The upper limit of the number of carbon atoms of R ₃ is not particularly limited. However, since it is necessary to eliminate at the time of imidization, extremely large ones are not preferable. More preferably, it is 1 or more and 22 or less. The polyamic acid ester is usually soluble in polar solvents such as N, N-dimethylacetamide (hereinafter referred to as DMAc), 2-N-methylpyrrolidone (hereinafter referred to as NMP), γ-butyllactone, or a mixed solvent containing these. It is soluble.

Next, metallic palladium or an organic palladium compound is mixed with the polyamic acid ester solution dissolved in the above-mentioned solvent to prepare a mixture (hereinafter, referred to as a polyamic acid ester-Pd mixture) solution. Here, it is preferable to use an organic palladium compound rather than metal palladium because it is relatively easily dissolved in an organic solvent.
As described above, the structure of the organic palladium compound is particularly preferably a compound capable of forming a weak complex with the ester portion of the polyamic acid ester.

That is, a preferred organopalladium compound has two ligands, or has four ligands, at least two of which are easily removable. . Specific structural examples are represented by general formulas (2) to (4).
Shown in

[0044]

Embedded image Pd ²⁺ [R ₄ COO ⁻ ] ₂ (2) Pd [R ₅ R ₆ R ₇ N] ₂ (3) Pd ²⁺ [R ₄ COO ⁻ ] ₂ [R ₅ R ₆ R ₇ N] ₂ (4)

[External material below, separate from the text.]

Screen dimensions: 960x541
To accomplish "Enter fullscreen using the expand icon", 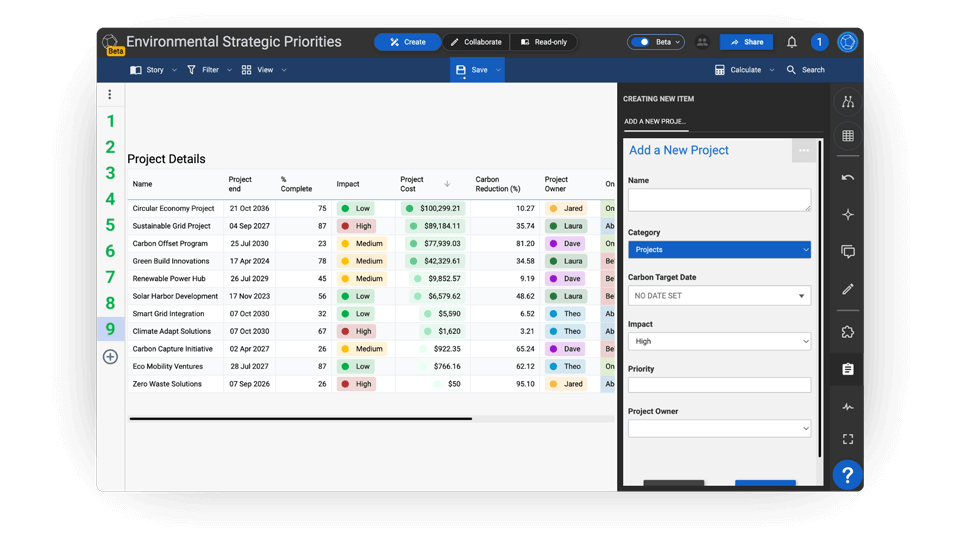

In the formulas (2) to (4), R ₄ , R ₅ , R ₆ ,
R ₇ represents a hydrocarbon chain having 1 to 30 carbon atoms.
Examples of the hydrocarbon chain include a methyl group, a decyl group, and an octadecyl group. Of these, R ₄ may be hydrogen. As for R ₅ , R ₆ and R ₇ , one or two of them may be hydrogen. That is, the alkylamine coordinated to palladium is primary, secondary, tertiary or tertiary.
Any class of amine may be used. Further, the above R ₄ , R ₅ , R
_6, a portion or all of the hydrogen constituting the R ₇ may be substituted with fluorine.

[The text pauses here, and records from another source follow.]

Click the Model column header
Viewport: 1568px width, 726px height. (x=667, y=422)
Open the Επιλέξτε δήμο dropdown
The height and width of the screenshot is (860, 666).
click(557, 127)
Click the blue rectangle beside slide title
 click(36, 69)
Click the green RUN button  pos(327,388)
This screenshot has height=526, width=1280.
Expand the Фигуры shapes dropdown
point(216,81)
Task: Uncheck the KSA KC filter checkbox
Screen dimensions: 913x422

The polyamic acid ester-Pd complex prepared as described above is deposited on a desired substrate by an appropriate method to obtain a polyamic acid ester-Pd complex film. Here, since the polyamic acid ester-Pd complex is not gelled, the method of depositing it on a substrate includes a spin coating method, a dip method, and a Langmuir-
Conventionally known various thin film deposition methods such as a blow jet (hereinafter abbreviated as LB) method can be used. Of these, the simplest method is the spin coating method or the dipping method, but it is not always easy to form a uniform film over a wide area on the substrate. In addition, the controllability of the film thickness is not very good. On the other hand, according to the LB method, a uniform film can be obtained relatively easily with good reproducibility.

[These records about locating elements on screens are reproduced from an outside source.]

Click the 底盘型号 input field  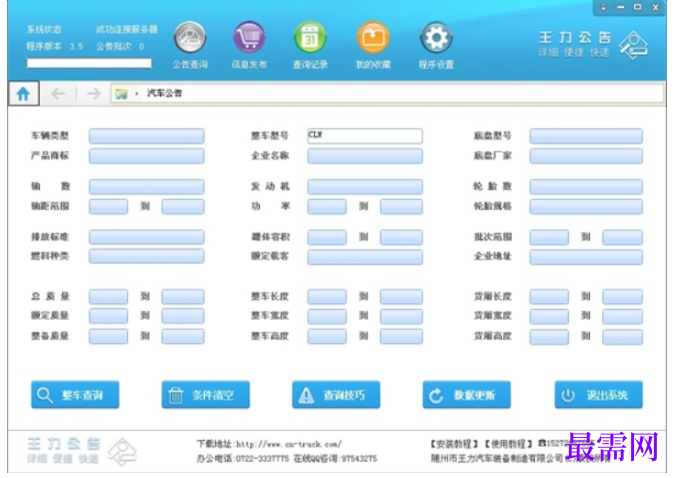(586, 136)
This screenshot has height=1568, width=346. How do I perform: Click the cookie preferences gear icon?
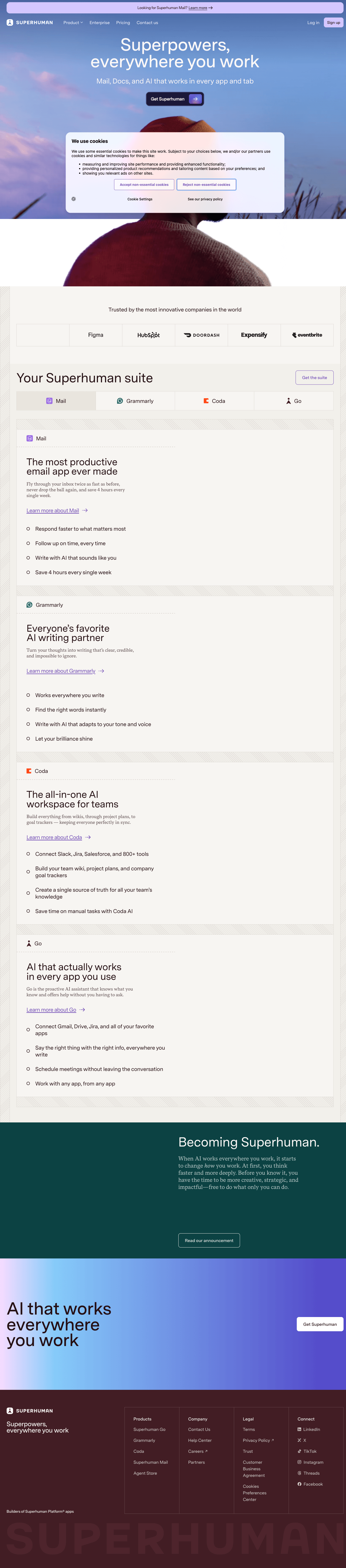coord(74,199)
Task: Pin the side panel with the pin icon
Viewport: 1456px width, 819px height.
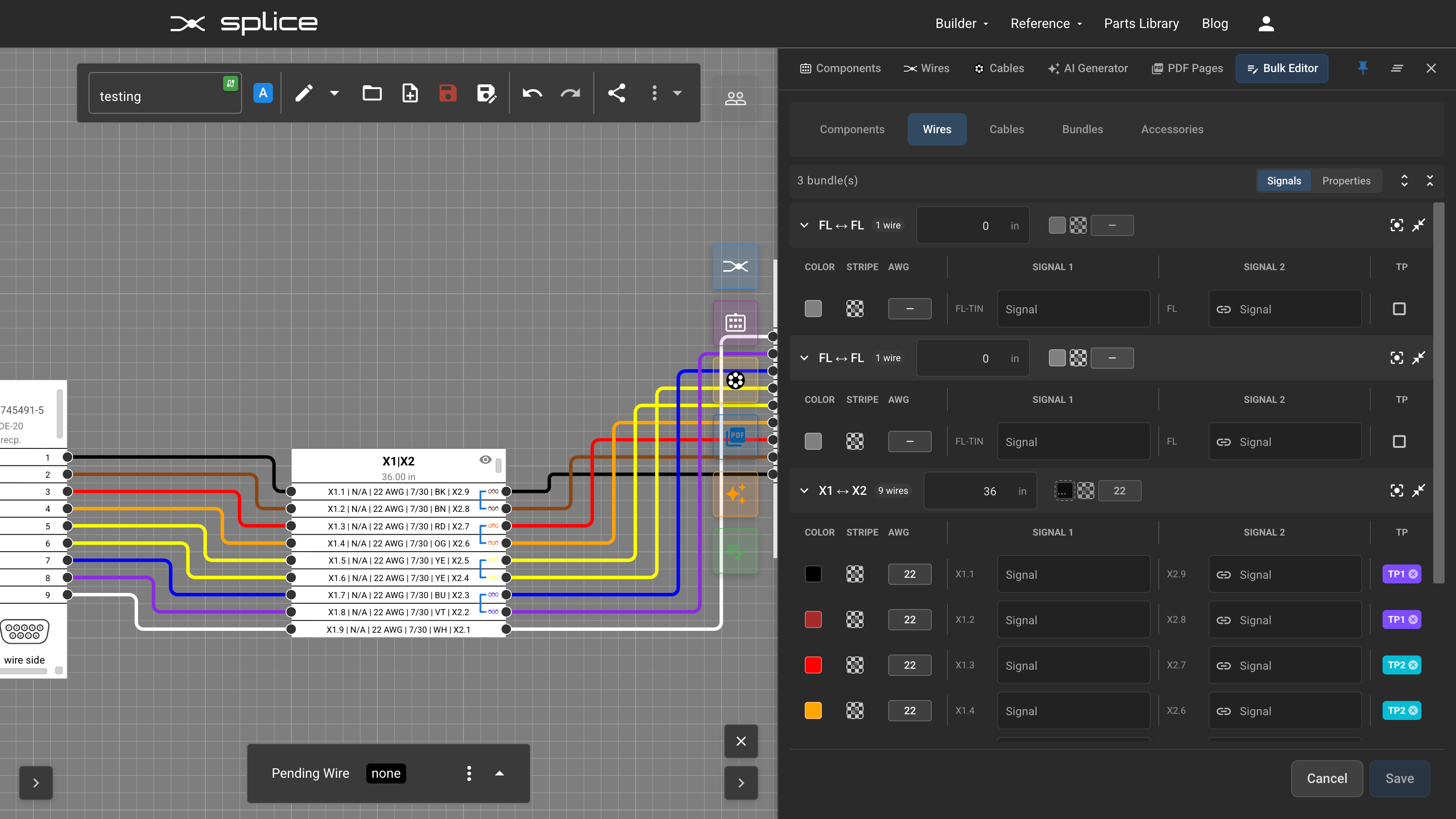Action: click(1363, 68)
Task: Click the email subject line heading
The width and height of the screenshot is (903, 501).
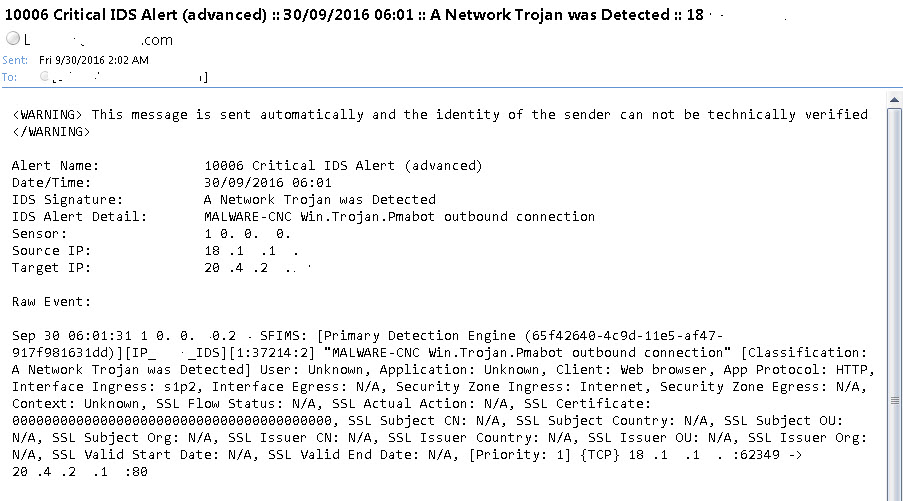Action: [x=400, y=15]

Hereinafter, the chemical structure of a material that can be used when a polyamic acid ester-Pd complex film is deposited on a substrate by the LB method will be described. It is important that the polyamic acid ester-Pd complex suitable for use in the LB method is balanced in hydrophilicity and hydrophobicity so that a monomolecular film is formed when the complex is developed on the water surface. An alkyl chain having 8 to 30 carbon atoms, more preferably 10 to 22 carbon atoms, is added in an amount of 0.5 to 0.5 per monomer unit.
It is desirable to have the above ratio.

As an example of such a polyamic acid ester-Pd, with respect to the structure of the polyamic acid ester portion (general formula (1)), for example, R ₃ having 8 to 30 carbon atoms, more preferably It has 10 to 22 carbon atoms.

In this case, the structure of the organic palladium compound to be mixed with the polyamic acid ester is not particularly limited. For example, when a compound represented by the formulas (2) to (4) is used, R _{4, R 5, R 6,} R 7
Need not be so large, and the formula (5),
(6) can be used.

[0050]

Embedded image Pd ²⁺ [CH ₃ COO ⁻ ] ₂ (5) Pd ²⁺ [CH ₃ COO ⁻ ] ₂ [(C ₃ H ₇ ) ₂ NCH ₃ ] ₂ (6)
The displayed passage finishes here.